→ **About this exercise**:
Give the number of lines in the material below that include "toolbar", and write nothing else.

::::::::::

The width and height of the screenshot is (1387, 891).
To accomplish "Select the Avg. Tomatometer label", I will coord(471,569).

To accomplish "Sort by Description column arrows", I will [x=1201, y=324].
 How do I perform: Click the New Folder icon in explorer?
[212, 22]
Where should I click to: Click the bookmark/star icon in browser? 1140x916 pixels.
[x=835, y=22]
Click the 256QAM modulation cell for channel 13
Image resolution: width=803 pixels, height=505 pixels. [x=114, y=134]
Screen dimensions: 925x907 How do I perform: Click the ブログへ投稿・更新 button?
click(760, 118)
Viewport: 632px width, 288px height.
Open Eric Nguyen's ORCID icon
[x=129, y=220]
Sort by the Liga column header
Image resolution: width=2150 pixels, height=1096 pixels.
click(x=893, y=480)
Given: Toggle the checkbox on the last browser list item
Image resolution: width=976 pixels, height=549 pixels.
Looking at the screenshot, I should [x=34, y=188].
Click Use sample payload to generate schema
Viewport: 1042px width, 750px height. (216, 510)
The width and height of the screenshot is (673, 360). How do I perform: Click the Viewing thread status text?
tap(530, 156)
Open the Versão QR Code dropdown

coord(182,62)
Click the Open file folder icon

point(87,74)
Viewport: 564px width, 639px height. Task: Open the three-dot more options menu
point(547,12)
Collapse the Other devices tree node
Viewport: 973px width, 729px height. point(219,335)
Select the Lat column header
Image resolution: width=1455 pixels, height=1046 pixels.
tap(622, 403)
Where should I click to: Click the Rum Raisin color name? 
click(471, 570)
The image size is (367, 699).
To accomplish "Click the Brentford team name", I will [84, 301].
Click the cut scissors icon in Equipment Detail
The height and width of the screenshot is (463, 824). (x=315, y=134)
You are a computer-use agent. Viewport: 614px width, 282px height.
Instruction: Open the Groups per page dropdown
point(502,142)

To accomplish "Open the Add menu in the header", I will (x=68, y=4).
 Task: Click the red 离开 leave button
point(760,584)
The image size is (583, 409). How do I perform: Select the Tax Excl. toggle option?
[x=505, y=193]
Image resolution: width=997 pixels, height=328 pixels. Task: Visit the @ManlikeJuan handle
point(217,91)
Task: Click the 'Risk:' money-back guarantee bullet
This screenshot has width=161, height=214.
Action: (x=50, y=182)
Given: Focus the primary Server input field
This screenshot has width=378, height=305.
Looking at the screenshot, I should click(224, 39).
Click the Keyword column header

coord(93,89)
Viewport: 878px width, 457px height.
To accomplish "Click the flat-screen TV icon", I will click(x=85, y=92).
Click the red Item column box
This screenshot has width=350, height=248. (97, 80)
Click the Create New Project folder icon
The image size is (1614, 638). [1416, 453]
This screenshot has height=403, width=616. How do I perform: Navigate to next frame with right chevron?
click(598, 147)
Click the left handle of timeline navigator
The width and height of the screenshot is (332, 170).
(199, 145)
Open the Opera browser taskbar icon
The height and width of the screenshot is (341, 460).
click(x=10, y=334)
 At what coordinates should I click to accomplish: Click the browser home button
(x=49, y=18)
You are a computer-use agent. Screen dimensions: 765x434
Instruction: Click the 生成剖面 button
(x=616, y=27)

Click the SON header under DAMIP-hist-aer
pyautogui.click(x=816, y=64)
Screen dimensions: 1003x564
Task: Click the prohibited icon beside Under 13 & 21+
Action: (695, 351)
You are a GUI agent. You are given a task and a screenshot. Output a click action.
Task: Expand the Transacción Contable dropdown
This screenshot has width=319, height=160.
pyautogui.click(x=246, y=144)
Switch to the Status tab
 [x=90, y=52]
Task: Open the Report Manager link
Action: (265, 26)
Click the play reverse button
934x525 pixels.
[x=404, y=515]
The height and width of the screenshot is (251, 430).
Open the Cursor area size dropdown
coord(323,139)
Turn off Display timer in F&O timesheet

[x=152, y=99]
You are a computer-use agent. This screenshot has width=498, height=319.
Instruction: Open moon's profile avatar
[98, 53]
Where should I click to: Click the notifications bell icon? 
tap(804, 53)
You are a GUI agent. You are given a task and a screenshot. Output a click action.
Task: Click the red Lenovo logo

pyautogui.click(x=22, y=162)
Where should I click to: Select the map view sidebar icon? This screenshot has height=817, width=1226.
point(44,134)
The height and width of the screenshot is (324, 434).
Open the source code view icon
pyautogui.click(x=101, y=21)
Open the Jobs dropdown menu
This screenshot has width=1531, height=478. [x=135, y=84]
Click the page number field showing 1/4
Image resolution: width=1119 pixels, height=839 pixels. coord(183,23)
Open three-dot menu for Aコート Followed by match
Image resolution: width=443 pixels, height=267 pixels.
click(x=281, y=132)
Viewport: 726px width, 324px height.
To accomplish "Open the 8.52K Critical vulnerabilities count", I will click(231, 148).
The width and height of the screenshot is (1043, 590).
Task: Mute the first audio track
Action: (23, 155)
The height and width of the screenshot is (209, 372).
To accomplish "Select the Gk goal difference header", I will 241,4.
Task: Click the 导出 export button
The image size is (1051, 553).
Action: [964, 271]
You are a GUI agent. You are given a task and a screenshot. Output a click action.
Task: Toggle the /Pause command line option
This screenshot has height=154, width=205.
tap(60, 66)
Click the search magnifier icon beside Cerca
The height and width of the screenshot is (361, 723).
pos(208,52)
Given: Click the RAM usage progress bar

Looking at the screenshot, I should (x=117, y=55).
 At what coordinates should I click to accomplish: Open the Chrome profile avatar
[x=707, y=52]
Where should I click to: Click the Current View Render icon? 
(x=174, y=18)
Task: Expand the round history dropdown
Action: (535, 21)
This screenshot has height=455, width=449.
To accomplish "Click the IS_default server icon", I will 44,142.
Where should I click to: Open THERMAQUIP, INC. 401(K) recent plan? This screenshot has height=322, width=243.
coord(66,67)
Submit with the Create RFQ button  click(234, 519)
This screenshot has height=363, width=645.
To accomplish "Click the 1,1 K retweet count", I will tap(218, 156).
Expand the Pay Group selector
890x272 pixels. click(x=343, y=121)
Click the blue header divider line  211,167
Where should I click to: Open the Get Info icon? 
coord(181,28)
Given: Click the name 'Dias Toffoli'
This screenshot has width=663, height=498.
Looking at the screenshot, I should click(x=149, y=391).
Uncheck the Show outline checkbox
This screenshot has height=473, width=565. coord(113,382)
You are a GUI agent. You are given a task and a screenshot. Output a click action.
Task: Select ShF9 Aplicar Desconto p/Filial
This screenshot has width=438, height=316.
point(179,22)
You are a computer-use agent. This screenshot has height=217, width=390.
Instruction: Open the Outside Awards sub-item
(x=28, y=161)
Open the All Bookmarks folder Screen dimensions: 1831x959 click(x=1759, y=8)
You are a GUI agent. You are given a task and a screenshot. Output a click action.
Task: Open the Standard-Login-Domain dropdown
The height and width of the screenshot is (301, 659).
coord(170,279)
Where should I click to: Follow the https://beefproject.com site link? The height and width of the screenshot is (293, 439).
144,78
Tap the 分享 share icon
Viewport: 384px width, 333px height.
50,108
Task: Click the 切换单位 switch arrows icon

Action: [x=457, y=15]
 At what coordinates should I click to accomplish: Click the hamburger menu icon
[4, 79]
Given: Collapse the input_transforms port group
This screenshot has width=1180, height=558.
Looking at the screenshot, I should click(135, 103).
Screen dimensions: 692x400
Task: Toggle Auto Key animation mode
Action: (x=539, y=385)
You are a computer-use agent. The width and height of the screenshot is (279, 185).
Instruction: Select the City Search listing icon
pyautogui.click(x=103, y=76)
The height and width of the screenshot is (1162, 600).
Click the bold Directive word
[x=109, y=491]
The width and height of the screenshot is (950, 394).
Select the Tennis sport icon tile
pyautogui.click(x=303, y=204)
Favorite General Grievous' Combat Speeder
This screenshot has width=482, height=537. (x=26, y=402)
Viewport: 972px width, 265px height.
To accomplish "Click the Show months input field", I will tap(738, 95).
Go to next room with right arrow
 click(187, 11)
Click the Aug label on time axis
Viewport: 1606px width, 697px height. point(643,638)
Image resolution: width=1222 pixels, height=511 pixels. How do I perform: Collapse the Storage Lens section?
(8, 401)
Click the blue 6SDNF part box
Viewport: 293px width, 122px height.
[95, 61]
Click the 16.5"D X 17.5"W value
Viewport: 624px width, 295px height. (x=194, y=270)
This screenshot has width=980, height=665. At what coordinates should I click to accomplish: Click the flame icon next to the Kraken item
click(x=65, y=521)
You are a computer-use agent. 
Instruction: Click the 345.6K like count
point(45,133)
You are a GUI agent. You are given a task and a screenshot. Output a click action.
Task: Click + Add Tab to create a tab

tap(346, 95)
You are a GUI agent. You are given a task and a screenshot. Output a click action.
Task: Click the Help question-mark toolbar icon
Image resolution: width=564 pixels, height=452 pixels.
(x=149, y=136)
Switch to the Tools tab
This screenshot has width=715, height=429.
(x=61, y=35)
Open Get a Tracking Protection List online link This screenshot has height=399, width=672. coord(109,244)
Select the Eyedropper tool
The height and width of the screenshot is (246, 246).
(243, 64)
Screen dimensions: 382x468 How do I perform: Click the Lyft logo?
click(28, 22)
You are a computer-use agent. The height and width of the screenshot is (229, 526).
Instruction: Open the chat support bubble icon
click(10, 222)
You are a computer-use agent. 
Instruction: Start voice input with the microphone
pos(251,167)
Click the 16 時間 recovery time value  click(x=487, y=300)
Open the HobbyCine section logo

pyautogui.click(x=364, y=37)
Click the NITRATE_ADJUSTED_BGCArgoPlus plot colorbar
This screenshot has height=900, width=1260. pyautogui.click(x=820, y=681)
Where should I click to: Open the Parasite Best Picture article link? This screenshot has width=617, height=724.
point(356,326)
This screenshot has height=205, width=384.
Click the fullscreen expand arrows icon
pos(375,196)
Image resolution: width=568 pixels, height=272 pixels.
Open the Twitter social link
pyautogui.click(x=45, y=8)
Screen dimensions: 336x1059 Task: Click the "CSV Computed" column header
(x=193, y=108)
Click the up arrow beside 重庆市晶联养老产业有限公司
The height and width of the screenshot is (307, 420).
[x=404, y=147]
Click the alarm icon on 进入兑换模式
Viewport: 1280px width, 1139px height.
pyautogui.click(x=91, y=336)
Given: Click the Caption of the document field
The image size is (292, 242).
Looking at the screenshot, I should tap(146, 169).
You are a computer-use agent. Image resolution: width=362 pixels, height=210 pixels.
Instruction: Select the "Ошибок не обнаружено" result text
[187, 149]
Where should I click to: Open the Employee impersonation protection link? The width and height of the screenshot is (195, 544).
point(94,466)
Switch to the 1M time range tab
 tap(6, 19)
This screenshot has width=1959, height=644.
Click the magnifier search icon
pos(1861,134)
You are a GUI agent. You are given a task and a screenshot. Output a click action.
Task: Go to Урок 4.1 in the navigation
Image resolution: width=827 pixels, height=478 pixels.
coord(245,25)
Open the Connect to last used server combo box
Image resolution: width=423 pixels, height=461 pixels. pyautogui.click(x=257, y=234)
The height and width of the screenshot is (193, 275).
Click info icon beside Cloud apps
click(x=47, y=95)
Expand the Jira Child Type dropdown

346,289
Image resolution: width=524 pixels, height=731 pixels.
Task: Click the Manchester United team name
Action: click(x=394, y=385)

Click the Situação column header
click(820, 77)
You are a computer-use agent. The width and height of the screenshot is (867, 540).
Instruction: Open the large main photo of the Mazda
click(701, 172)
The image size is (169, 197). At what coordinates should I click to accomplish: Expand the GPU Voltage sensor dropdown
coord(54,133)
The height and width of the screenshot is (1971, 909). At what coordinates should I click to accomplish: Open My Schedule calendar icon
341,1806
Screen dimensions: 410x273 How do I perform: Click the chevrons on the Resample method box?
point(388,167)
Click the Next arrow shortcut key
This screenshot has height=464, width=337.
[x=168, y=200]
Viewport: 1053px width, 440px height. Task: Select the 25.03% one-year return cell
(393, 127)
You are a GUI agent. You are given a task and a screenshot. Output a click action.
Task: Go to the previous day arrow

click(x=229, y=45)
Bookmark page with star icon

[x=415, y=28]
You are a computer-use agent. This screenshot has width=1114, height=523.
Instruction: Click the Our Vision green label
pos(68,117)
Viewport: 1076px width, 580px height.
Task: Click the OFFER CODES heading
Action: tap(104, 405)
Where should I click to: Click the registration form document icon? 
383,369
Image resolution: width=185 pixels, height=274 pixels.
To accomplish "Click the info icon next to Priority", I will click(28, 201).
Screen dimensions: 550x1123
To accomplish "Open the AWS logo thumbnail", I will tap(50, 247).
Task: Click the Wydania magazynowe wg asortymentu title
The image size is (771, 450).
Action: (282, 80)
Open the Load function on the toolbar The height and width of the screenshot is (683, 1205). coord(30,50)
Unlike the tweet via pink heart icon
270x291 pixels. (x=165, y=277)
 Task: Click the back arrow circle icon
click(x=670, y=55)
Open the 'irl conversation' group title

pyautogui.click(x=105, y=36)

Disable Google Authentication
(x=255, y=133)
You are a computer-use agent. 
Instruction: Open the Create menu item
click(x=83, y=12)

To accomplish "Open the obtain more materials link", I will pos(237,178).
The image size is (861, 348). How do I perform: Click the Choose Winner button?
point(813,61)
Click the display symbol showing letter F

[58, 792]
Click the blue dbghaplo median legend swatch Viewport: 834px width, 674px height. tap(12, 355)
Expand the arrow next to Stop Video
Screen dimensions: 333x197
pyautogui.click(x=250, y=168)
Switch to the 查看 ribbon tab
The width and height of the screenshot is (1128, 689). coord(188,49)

::::::::::

→ **Task solution**:
2